[Opening EXTRACTED MATERIAL section]

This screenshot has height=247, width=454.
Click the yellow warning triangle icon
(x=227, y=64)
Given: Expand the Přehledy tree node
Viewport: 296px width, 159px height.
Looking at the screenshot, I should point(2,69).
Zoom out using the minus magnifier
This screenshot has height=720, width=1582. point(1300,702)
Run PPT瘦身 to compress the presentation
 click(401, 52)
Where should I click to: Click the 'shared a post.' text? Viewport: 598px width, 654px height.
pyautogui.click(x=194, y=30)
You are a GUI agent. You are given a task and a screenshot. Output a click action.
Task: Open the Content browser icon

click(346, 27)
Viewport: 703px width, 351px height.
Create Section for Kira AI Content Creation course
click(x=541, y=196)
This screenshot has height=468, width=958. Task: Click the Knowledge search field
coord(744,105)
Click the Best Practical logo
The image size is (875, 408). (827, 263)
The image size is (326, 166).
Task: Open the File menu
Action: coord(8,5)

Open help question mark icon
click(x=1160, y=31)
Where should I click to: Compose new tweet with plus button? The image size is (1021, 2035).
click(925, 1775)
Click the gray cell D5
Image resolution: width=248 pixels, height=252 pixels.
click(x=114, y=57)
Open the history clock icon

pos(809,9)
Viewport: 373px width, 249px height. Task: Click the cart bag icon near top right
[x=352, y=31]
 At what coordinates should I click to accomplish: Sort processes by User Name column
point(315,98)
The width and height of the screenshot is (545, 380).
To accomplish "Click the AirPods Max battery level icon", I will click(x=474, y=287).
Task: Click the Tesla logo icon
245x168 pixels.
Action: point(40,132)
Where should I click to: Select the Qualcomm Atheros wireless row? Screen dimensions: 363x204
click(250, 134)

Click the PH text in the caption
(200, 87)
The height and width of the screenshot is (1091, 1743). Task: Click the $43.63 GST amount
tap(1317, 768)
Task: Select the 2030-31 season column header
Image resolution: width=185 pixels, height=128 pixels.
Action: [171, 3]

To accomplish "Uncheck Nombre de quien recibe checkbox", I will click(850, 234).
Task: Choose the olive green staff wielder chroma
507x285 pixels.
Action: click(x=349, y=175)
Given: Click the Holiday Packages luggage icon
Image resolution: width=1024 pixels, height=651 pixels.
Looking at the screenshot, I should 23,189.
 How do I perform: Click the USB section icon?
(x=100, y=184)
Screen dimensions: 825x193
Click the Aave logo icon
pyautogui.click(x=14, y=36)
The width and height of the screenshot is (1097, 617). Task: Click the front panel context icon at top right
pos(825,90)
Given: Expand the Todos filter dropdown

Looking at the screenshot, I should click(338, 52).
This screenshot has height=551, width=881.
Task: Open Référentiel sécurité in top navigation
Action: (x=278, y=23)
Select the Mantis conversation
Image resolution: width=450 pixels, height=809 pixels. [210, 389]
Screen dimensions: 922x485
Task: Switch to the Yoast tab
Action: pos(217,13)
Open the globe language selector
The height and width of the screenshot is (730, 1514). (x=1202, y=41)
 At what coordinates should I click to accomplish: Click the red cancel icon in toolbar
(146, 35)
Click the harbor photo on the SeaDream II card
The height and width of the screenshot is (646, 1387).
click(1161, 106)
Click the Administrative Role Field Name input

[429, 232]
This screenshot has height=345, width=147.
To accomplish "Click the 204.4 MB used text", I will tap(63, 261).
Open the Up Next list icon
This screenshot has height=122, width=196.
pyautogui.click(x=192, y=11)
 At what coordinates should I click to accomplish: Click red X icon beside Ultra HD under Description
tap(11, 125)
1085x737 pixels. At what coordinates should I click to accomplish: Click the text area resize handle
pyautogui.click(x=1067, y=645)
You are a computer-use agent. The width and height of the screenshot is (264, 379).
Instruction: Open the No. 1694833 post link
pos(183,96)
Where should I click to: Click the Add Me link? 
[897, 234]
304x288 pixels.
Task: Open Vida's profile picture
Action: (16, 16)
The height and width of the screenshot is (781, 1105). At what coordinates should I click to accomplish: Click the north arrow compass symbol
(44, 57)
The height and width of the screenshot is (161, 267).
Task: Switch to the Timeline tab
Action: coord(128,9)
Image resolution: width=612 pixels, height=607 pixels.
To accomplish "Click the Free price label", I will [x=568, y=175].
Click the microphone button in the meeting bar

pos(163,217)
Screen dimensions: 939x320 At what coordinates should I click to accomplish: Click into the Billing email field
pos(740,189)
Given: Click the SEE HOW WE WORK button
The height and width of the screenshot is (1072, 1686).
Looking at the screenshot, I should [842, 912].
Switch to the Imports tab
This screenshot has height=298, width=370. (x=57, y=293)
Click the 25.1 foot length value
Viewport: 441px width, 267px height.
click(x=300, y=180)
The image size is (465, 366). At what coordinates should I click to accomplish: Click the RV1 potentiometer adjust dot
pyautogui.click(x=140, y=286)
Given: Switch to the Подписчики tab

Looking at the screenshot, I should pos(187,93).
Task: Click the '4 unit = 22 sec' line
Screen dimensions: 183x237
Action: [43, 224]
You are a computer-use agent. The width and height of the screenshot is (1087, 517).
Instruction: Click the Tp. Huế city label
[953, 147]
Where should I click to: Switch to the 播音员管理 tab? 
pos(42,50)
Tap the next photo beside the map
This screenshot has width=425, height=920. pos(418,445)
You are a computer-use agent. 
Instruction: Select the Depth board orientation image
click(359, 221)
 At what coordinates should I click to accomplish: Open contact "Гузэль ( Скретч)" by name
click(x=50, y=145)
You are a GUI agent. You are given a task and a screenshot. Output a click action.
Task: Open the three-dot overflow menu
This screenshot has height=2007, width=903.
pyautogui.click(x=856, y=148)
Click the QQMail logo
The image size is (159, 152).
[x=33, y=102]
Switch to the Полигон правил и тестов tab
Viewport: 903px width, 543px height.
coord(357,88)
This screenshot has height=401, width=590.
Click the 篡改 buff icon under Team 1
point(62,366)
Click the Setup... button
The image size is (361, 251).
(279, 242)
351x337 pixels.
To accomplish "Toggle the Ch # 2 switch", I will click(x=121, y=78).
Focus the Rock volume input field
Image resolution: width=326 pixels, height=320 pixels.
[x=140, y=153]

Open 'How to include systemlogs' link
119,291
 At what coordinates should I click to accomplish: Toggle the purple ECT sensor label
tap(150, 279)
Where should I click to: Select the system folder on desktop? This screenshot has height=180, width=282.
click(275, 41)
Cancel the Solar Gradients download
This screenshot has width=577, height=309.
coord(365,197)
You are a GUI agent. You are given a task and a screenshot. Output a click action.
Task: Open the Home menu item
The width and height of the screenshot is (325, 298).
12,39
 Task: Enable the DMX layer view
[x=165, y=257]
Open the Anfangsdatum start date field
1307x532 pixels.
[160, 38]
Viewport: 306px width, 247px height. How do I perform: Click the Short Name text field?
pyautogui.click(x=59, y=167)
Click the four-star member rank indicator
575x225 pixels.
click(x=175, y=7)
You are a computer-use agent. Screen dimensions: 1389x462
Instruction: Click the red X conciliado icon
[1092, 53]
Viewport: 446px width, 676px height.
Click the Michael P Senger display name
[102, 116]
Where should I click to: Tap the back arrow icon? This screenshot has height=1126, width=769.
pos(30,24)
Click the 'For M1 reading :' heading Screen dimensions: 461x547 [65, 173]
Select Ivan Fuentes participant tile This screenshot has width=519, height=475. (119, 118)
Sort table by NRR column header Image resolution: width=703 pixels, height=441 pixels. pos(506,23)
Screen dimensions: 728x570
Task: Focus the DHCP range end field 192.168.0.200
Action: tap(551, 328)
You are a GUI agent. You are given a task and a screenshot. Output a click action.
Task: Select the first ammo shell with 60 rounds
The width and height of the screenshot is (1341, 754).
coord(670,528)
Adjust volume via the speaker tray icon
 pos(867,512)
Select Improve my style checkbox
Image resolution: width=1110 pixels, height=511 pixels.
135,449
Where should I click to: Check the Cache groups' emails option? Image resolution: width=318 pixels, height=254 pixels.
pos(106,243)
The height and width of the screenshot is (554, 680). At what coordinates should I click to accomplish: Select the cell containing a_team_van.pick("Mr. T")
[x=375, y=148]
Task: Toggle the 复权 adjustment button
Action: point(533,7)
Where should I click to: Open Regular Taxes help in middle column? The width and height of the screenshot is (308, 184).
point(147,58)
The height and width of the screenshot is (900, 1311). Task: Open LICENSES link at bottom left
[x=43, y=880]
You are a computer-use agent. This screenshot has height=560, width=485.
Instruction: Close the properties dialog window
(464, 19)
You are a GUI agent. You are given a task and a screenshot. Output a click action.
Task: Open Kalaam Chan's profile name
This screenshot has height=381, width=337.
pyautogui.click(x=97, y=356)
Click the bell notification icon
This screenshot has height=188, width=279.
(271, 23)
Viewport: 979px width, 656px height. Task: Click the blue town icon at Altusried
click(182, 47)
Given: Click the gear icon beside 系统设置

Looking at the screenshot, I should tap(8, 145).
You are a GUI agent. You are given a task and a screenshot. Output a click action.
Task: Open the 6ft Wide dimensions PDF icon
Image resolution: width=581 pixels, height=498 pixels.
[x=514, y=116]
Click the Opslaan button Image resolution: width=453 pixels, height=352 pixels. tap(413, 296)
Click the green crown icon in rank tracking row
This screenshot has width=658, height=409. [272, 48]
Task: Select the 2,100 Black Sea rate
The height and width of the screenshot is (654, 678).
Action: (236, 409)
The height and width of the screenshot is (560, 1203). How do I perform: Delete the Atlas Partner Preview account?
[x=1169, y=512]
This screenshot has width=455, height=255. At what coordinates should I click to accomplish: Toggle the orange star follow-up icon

[Closing EXTRACTED MATERIAL section]

■ **YOUR OBJECTIVE**
Count every line of the data above where "computer" appears, and give the total only.

■ **EXERCISE RESULT**
5